Avvinghiati alle abitudini reiteriamo scelte e gesti che si trasformano, via via, in modi di essere. Contrapporsi a questa sorta di meccanismo è assurdo perché qualunque attività si possa intraprendere, qualunque maschera si provi a indossare, qualunque stato d’animo si tenti di declinare – interpretare –, sarà sempre una scelta artefatta e, come tale, inconcludente. Sarebbe come sforzarsi di fingere sempre meglio mentre, in effetti, stiamo cercando, semplice-mente, di liberarcene.
La nostra energia è bloccata in una sorta d’impalpabili circuiti che ripercorriamo di continuo. Tutto ciò – siffatta reiterazione – ci rende sicuri, ci fa sentire persino competenti. Purtroppo, se da una parte ci impedisce d’imbatterci brutalmente nell’ignoto, dall’altra ci preclude l’opportunità di approdare al Centro. Senonché il Centro, il nucleo della coscienza, è tutto ciò che stiamo cercando, il trampolino verso una vita vera.

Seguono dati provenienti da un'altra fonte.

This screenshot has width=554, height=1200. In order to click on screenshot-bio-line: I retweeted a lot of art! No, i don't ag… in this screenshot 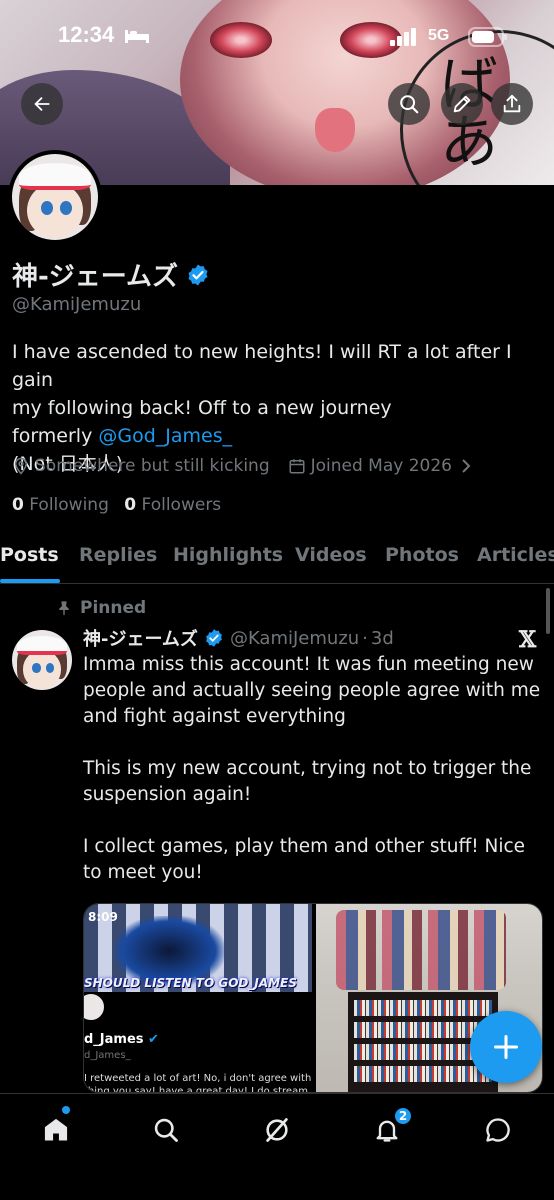, I will do `click(198, 1078)`.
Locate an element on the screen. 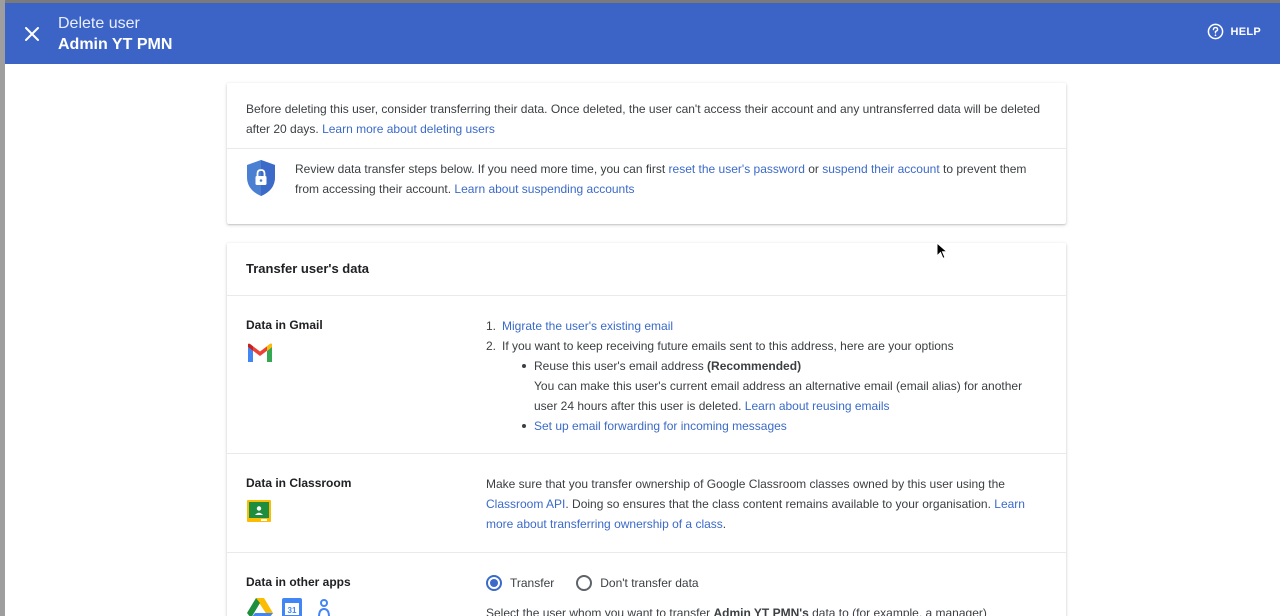 This screenshot has height=616, width=1280. classroom-api-link: Classroom API is located at coordinates (526, 504).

I modi di convergere verso la dimensione più riposta e sensibile, verso ciò che taluni maestri indicano come la sorgente e tal’altri prefigurano come un’acqua cheta in fondo al pozzo di ogni personalità, sono tanti quanti gli esseri senzienti. Anche se il tracciato potrebbe sembrare simile, le sfumature sono sempre determinanti. Non si tratta, quindi, di eseguire una tecnica meditativa o meno, quanto…
Bene, siamo arrivati al clou. A questo punto i furbastri della spiritualità tout court, magari arciconvinti di essersi pressoché risvegliati, tergiversano. Io, invece, da emerito e inguaribile tizio qualunque non posso che citare ciò che a suo tempo m’illustrò il mio maestro zen. Per inciso, è proprio per questo che ho raggruppato siffatti brevi articoli in una directory denominata “ipse dixit”.
“Figliolo, vuoi incamminarti deliberatamente verso il risveglio? Tu sei già dove dovresti essere. Restringi viepiù il tuo campo d’attenzione e il tuo centro, che poi è quello del mondo, sarà palese. Non lasciarti distogliere dai mille e uno rivoli degli accadimenti estemporanei. Ignora gli slogan, le frasi fatte, gli stereotipi. Lasciano il tempo che trovano. Sai a cosa equivale osservare il muro bianco della propria mente? A indagare il tuo cielo interiore. E non è che tu debba trovar nulla. Contempla a occhi chiusi le vette del nostro caro monte laggiù… – nel contempo respira la sua aria tersa, frizzante, cristallina, fino a convergere sul puro essere, che è semplice presenza, divenendo via via sempre più concentrato; afferralo, dunque, stringi il pugno della consapevolezza; dapprincipio sembra vuoto, ma solo perché l’essenza è impalpabile – …e i tuoi piedi d’argilla si copriranno d’oro.”
“Maestro, cosa devo fare in pratica?”, gli richiesi confuso.
“Qualunque cosa tu faccia sii impeccabile!”, concluse.